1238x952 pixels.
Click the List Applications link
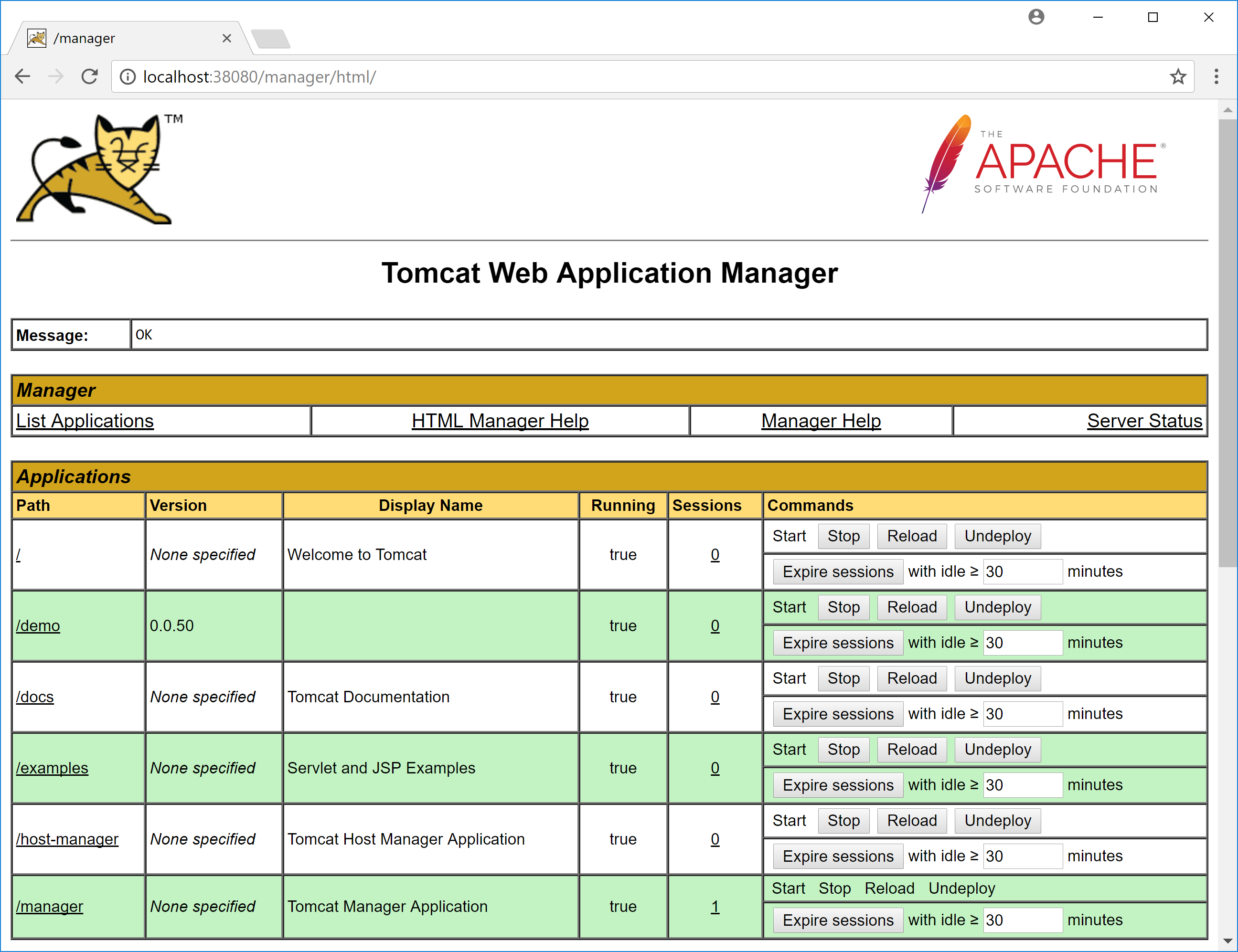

==

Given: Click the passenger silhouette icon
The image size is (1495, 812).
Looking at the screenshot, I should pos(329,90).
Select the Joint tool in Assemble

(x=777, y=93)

---

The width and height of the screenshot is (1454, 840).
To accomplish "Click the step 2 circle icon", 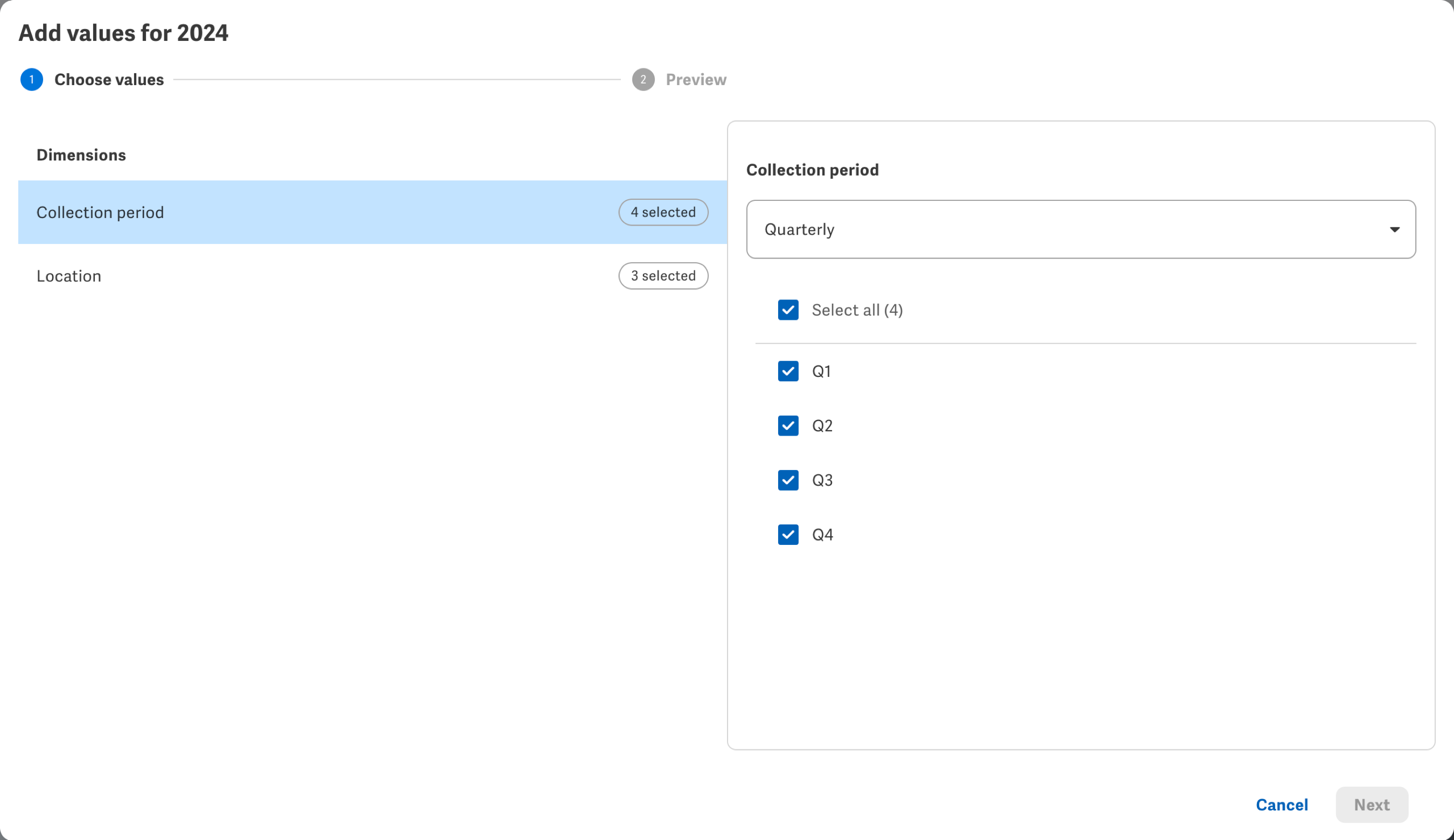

Task to carry out.
Please reproduce, exactly as they appear above, the lines from the line containing "1238x952 pixels." up to and including the line containing "Click the List Applications link".

Solved exercise.
1238x952 pixels.
Click the List Applications link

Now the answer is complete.